Existence and Negativity: The Relevance of the Patočka–Bergson Controversy over Nothingness





Jan Patočka, Henri Bergson, Jean-Paul Sartre, negativity, nothingness, phenomenology, existentialism


In in the second half of the 1940s, Jan Patočka emphasized the essentially negative character of human existence. He thus found himself in the neighborhood of Sartre’s existentialism, Heidegger’s philosophy of being, and Hegel’s dialectic, and at the same time in opposition to schools of thought which either completely reject the substantive use of “the nothing,” such as Carnap’s positivism, or relativize it, like Bergson.

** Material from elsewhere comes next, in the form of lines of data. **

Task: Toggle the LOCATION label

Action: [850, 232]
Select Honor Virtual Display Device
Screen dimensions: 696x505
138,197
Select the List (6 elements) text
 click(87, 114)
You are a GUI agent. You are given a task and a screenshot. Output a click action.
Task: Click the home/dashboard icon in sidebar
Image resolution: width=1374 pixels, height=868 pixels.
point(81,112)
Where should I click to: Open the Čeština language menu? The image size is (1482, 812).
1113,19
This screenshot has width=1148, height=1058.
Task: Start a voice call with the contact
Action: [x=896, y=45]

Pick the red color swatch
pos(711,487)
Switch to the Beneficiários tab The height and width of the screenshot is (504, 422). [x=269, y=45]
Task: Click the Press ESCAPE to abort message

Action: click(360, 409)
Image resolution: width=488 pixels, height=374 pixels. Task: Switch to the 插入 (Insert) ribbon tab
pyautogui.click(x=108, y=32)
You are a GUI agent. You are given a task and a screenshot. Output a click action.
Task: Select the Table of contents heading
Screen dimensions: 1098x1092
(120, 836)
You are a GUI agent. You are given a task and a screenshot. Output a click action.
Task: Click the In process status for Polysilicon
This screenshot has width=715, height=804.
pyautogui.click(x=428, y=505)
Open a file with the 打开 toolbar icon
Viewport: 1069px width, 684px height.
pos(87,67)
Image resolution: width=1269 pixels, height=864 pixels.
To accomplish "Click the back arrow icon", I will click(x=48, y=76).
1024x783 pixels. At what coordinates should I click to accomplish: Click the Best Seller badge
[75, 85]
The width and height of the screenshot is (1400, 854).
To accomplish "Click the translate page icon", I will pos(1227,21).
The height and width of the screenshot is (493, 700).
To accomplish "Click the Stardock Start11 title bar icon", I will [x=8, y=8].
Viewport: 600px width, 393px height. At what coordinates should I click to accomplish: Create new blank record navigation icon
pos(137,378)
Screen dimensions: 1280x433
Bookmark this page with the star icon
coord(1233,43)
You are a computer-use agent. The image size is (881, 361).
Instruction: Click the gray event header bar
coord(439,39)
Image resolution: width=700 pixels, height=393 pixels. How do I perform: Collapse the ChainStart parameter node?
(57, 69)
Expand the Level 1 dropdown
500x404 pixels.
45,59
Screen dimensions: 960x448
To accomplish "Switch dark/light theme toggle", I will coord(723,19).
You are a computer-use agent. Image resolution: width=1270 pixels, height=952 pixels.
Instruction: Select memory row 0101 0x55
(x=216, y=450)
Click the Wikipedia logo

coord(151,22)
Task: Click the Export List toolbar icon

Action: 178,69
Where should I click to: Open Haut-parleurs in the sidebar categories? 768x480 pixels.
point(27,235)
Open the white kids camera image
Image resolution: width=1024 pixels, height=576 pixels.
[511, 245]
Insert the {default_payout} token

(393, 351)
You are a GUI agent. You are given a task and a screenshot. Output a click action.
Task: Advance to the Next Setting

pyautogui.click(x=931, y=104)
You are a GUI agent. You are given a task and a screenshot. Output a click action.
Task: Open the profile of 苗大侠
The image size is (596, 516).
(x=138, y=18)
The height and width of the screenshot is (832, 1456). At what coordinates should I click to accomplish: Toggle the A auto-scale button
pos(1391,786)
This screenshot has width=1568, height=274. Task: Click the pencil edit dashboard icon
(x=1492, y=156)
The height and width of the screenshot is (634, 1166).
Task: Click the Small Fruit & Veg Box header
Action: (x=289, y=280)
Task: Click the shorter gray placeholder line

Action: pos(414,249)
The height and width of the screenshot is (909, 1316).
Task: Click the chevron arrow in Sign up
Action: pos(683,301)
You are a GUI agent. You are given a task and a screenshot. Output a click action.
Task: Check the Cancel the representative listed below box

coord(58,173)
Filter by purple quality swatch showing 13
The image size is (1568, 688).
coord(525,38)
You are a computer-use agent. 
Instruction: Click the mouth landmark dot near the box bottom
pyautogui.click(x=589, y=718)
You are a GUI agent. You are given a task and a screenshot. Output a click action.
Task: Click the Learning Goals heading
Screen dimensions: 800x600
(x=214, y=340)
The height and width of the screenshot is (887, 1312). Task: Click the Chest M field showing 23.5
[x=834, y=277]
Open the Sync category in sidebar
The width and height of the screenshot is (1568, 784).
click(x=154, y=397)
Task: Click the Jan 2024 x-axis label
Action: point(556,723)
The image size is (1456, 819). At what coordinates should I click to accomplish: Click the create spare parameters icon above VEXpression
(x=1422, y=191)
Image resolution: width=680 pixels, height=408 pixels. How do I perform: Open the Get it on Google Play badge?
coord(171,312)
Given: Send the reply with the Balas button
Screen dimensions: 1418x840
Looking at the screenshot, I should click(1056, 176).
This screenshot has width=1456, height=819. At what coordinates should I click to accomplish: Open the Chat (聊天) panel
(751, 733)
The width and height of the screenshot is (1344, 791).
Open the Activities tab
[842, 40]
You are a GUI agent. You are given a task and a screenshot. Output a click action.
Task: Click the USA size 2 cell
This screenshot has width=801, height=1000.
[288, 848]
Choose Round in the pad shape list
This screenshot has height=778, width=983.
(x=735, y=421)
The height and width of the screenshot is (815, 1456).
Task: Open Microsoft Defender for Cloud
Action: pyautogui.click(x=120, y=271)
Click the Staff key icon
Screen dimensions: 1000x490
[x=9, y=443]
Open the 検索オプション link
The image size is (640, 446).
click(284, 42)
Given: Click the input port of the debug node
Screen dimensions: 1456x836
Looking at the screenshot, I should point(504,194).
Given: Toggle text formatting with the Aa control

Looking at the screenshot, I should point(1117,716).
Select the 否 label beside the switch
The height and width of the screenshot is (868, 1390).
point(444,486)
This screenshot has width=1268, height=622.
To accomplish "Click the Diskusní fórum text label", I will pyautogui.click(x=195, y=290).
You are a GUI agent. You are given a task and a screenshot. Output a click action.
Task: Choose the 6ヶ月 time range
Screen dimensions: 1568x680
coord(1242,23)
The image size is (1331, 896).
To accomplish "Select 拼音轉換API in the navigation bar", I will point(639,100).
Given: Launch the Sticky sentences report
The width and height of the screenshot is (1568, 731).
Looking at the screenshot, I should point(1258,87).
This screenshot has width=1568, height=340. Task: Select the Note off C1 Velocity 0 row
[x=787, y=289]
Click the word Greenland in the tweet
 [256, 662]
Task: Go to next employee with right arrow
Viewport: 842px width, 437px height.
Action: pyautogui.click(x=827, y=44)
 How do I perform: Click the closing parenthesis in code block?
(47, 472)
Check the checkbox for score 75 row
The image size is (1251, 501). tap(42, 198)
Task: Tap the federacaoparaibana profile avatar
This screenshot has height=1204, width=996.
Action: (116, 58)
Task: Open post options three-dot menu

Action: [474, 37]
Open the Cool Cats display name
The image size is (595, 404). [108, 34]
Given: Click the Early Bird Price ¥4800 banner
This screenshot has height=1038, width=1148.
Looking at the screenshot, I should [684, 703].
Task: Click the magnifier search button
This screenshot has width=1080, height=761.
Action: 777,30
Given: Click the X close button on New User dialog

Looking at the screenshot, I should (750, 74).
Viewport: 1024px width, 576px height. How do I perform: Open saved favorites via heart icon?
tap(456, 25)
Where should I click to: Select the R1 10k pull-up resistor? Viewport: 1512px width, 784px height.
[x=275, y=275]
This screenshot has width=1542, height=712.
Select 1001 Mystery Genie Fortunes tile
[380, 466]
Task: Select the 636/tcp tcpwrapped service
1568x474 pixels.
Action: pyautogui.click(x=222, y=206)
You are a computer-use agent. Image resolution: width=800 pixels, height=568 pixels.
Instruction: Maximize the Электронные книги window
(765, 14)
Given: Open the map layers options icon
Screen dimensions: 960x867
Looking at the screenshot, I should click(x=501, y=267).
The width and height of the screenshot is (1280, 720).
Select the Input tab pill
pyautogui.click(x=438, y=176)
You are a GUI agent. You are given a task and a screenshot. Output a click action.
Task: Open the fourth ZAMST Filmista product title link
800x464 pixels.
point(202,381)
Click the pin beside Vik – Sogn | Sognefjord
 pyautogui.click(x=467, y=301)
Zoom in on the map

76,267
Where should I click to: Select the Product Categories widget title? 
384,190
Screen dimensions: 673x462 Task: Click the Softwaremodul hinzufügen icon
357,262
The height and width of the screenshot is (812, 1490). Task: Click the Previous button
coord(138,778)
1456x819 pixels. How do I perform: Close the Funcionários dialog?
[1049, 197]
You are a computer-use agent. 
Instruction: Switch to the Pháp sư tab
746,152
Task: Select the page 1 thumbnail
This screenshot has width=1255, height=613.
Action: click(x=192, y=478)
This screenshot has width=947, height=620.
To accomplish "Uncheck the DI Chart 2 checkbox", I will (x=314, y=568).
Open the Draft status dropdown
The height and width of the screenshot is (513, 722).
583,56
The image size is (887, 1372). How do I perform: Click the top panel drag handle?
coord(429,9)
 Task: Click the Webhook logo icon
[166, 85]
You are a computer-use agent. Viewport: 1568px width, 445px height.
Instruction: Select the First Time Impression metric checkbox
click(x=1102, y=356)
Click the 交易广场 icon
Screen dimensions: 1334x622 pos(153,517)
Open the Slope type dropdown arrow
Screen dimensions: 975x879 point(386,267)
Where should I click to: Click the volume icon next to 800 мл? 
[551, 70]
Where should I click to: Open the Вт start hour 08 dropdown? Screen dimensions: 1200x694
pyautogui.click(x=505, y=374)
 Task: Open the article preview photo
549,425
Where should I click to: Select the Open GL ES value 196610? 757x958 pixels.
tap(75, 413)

It is the latter polemic, Patočka’s with Bergson, which is discussed in this article. The concept of negativity in Patočka basically refers to the idea that human existence is defined by a capacity to adopt a distance toward what is pre-given, be it the reality of the physical world or the established habits and rules of a particular society. Negativity qua distance has in Patočka an absolute character. It is this claim that he defends in his critique of Bergson. The article attempts to reconstruct Patočka’s position. I claim that the wager on absolute negativity does not make Patočka a nihilist, but a philosopher of a negative holism, and, in a sense, even a moralist. Above a reconstruction of Patočka’s stance, I spell out some reservations focused especially on the systematic meaning of Patočka’s recourse to negativity. I suggest that negation is an indispensable part of a more complex existential structure Patočka is aiming at. The terms he uses for this structure include “thirst for the absolute,” “thirst for reality,” “restlessness of the heart” and “desire.” To translate these allusions onto a general plan, it is useful to talk about the capacity to establish differences that matter. As general as it seems, this turn of phrase can grasp both Patočka’s emphasis on negativity, and his emphasis on the absolute, the latter – nevertheless – not residing in a distance from being, but in differences established, maintained and abandoned by ourselves within being.